Das Gefühl zu haben zu leben. Er atmete einmal tief durch. Sie gingen hinaus, und augenblicklich blendete ihn die untergehende Sonne. Er sah absolut gar nichts. Nachdem er tagelang nur in der Dunkelheit seiner Zelle gesessen hatte, mit nichts als Schmerzen zur Ablenkung, war der Sonnenschein auf seinem Gesicht wie der Himmel auf Erden. Er ging einfach weiter, um nicht erneut hinzufallen. Langsam gewöhnten sich seine Augen an das grelle Licht und er erkannte was sich vor ihm befand. Aus den erst nur verschwommenen Umrissen, konnte man nun ganz klar ein großes Podest erkennen. Ein breiter Durchgang war bis dorthin geschaffen worden von der Menge, die den Platz bevölkerte. Gegenüber des Podests waren viele erhöhte Sitze angebracht, ebenfalls auf so etwas wie einem Podest. Rasch zählte Hicks die Sitze. Es waren 12. Die waren dann wohl für die Verbündeten von Viggo gedacht. Und einer für Viggo selbst. Überall waren Menschen aus dem Dorf versammelt, um zuzuschauen. Kinder, Alte, Frauen, Männer.
Die Sonne küsste bereits den Horizont, als Hicks noch immer umringt von den vier Wachen, langsam auf das Podest zuschritt, von derem Mast bereits ein Strick hing, der nur auf ihn zu warten schien.

Astrid kniff die Augen zusammen. Im Licht der Sonne, die sich auf dem endlosen Meer spiegelte, erkannte sie etwas. Ein großer Berg, der noch nicht ganz zu erkennen war, da er noch weit entfernt war, erschien am Horizont. ,,Dort vorne!",schrie nun auch Rotzbakke.

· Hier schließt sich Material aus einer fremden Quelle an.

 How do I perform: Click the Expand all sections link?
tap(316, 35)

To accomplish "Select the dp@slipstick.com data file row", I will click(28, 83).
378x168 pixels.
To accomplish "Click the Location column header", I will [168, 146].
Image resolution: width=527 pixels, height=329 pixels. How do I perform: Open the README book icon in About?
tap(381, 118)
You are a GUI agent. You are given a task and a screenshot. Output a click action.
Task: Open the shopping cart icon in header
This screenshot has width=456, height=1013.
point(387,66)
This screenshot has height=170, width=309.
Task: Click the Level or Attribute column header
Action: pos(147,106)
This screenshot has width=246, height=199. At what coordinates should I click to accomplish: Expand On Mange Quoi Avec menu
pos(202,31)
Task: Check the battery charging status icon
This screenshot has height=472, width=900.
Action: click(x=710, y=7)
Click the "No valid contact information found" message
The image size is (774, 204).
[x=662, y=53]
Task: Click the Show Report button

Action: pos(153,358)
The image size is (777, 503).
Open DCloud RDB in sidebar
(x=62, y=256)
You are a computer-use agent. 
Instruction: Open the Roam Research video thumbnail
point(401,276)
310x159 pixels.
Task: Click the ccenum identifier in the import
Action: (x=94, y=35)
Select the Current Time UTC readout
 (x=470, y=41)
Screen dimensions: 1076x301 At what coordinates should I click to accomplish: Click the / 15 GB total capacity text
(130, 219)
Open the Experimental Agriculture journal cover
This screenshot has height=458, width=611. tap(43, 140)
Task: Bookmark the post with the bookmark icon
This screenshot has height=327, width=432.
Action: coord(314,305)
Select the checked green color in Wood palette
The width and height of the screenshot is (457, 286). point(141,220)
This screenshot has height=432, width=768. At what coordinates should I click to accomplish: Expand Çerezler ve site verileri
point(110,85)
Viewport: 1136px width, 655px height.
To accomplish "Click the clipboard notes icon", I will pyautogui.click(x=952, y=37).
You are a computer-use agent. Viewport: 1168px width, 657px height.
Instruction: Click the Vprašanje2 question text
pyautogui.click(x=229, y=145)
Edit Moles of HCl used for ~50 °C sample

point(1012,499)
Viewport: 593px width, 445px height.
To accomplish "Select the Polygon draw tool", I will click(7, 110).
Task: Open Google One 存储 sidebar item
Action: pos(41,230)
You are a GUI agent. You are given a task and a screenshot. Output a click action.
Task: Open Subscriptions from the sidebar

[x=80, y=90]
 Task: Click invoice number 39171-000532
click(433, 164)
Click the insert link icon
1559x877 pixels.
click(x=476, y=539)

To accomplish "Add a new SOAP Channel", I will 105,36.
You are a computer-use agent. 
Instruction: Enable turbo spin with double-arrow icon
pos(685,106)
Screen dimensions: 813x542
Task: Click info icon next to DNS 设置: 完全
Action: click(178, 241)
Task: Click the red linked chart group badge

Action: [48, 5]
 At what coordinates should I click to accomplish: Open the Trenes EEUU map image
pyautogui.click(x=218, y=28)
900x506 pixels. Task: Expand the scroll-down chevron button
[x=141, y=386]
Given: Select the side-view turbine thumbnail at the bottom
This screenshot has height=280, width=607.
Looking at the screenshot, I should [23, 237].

,,Das ist Viggos Insel!",rief Heidrun, die sich zu Windfang heruntergebeugt hatte, um dem Wind weniger Widerstand zu leisten.
Astrid tat es ihr gleich und spornte Sturmpfeil an, schneller zu fliegen. Sie musste zu Hicks. Sie durften nicht zögern. Er war für sie wie die Sonne. Sie war wie der Mond. Sie ergänzten sich gegenseitig. Doch nun drohte die Sonne, ihr Hicks, unterzugehen. Wenn ihre Sonne untergehen würde, wenn sie nie wieder scheinen würde, dann würde es für immer Nacht in Astrids Herzen bleiben. Dann würde es nur Dunkelheit in ihrem Leben geben. Nur Schatten. Er gab ihr die Kraft zu leben. Weiter zu leben. Wenn ihr Licht des Lebens versiegte, dann wollte Astrid nicht weiter existieren. Die Sonne und der Mond. Zwei Unbändige, zwei Liebende. Wie sie und Hicks. Das würden sie jedenfalls sein, sobald Astrid es ihm gesagt hatte. Die junge Frau schüttelte ihren Kopf. Eine Strähne löste sich aus ihrem Zopf. Mit Tränen in den Augen strich die Wikingerin sich das blonde Haar zurück. Falls es dazu kam. Doch es durfte noch nicht zu spät sein. Sie mussten einfach rechtzeitig kommen. Sie mussten.